A new molecular mechanism in the development of World Health Organization (WHO) Group 1 pulmonary hypertension (PH) – pulmonary arterial hypertension (PAH) – has been discovered by investigators from the Brigham and Women’s Hospital, through work funded in part by the Pulmonary Hypertension Association (PHA). NEDD9, a protein that was discovered in 1992 and has been studied in cancer research, was reported this week in an article appearing in Science Translational Medicine as important in the development of PAH.

PAH is a rare, progressive disease characterized by high blood pressure in the arteries of the lungs, as well as increased resistance to blood flow through the lungs. Scientists have long described many changes in the blood vessels (including lung arteries that are thicker than normal, narrowed or even blocked) of the lungs of people with PAH, leading to this increased pressure. In addition to an overgrowth of cells in the lung arteries, scientists also have found increased signs of fibrosis, or scarring, which can further stiffen the blood vessels.

Bradley Maron, M.D., a grantee from the PHA research program, and his colleagues at the Brigham and Women’s Hospital in Boston, were interested in learning more about the cause of this fibrosis in patients with PAH. Using network medicine, a research method that attempts to identify previously unknown connections between the many genes and proteins in the body, Dr. Maron and his colleagues discovered a connection between the cancer protein NEDD9 and fibrosis in the blood vessels of the lungs of PAH patients. The team discovered a specific area of the protein (an amino acid) that controls the fibrotic effect of NEDD9, as well as the contribution of cells in the pulmonary arteries, in the innermost layer of the pulmonary artery, the endothelium, that was not previously known to contribute to fibrosis.
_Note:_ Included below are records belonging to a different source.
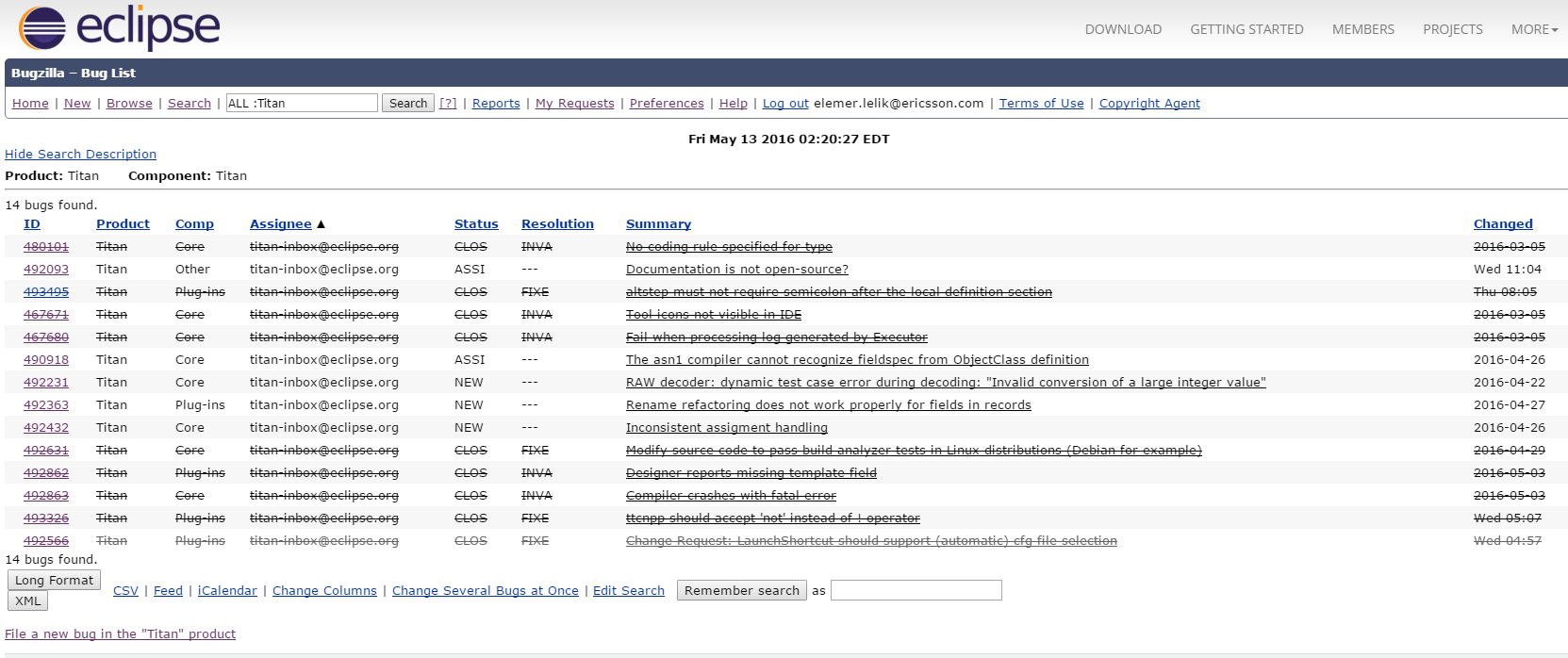Click the Remember search button

point(741,591)
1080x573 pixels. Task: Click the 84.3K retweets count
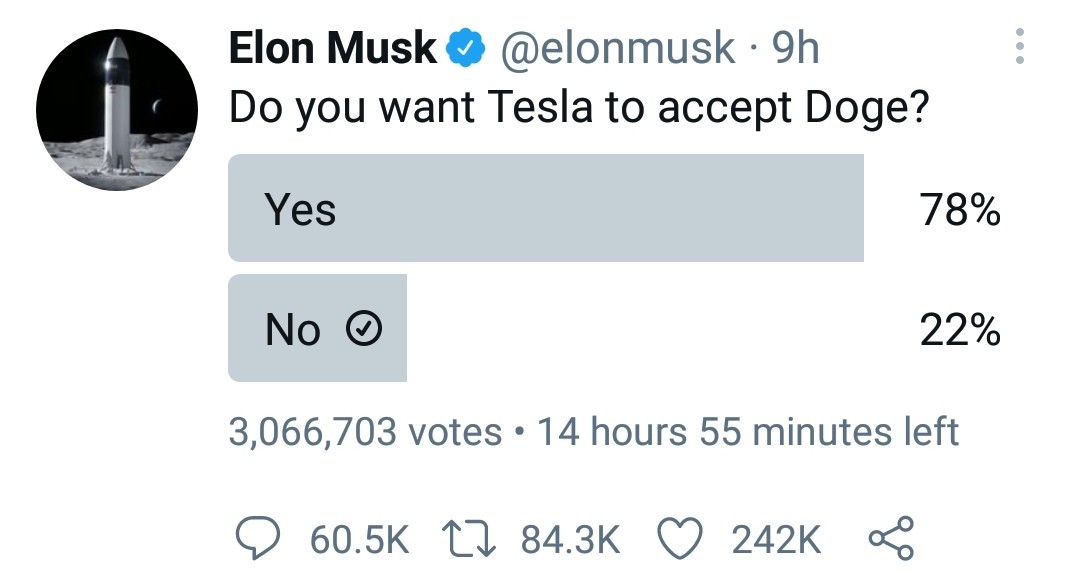[570, 539]
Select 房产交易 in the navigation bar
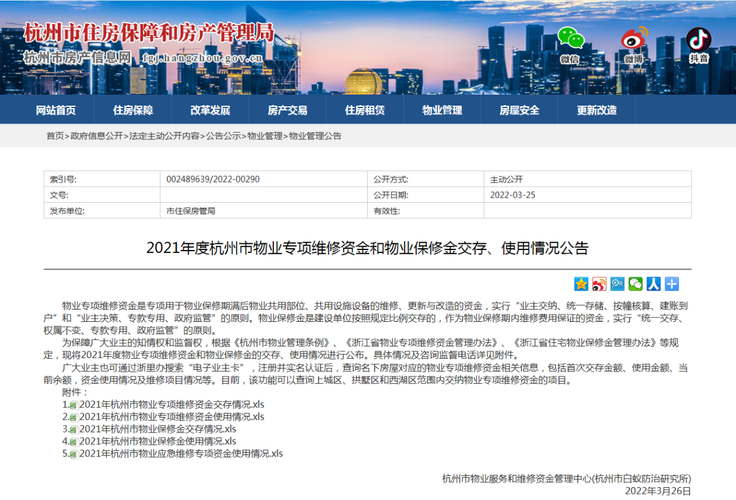736x500 pixels. coord(287,110)
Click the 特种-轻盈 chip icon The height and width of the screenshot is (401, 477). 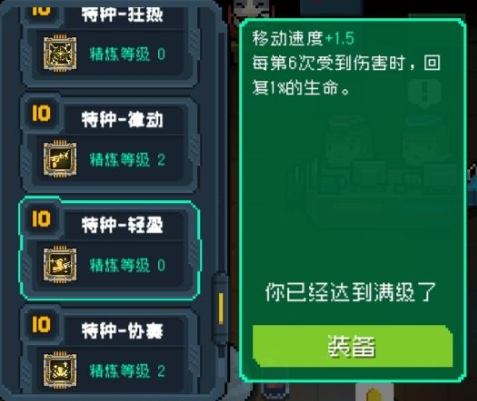[60, 264]
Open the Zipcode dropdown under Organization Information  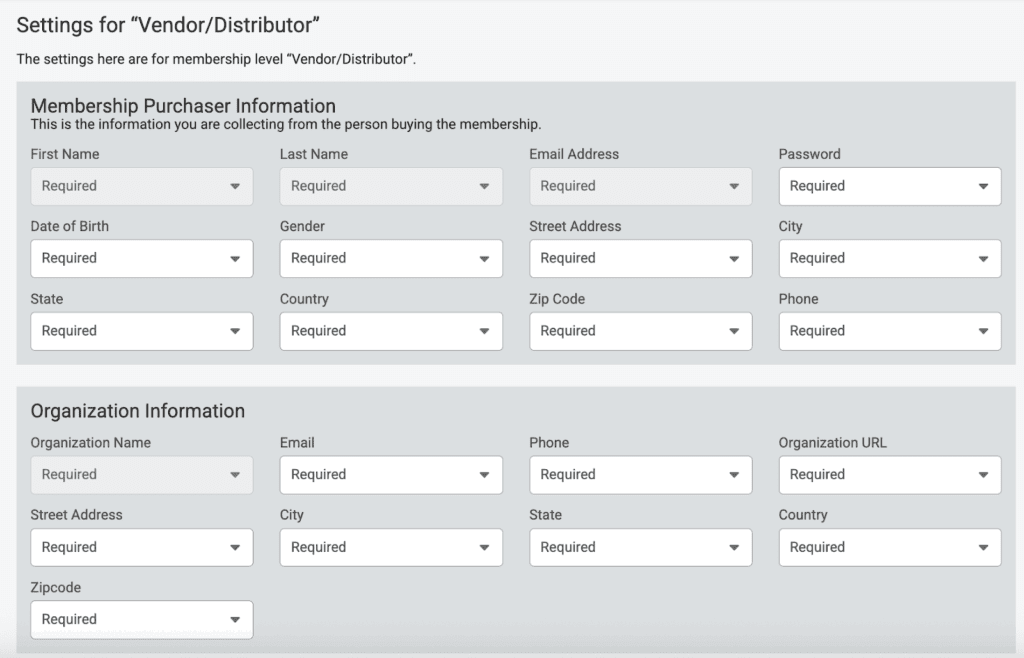[141, 619]
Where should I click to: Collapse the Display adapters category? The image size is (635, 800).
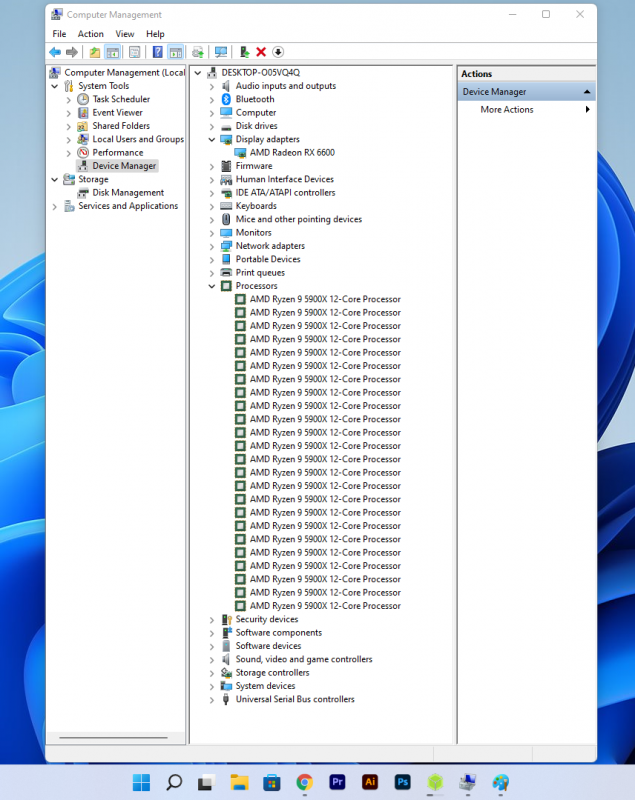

“Our work identifies as a novel molecular target to prevent fibrosis in lung arteries, which can lead to early right-sided heart failure and death,” said Dr. Maron. “Our data provide an alternative mechanism that may account for the variability in fibrosis observed across subgroups of patients with PAH.”

In their paper, Dr. Maron and his colleagues note that this discovery offers the potential to investigate new therapies for PAH in new pathways not previously researched. However, further research will be required to learn more about the relationship between NEDD9, fibrosis and PAH before this type of application.

Funding for this work was provided by PHA, the National Institutes of Health, the American Heart Association, the Cardiovascular Medical Research and Education Fund (CMREF), the Klarman Foundation at Brigham and Women’s Hospital and the Systemic Sclerosis Foundation.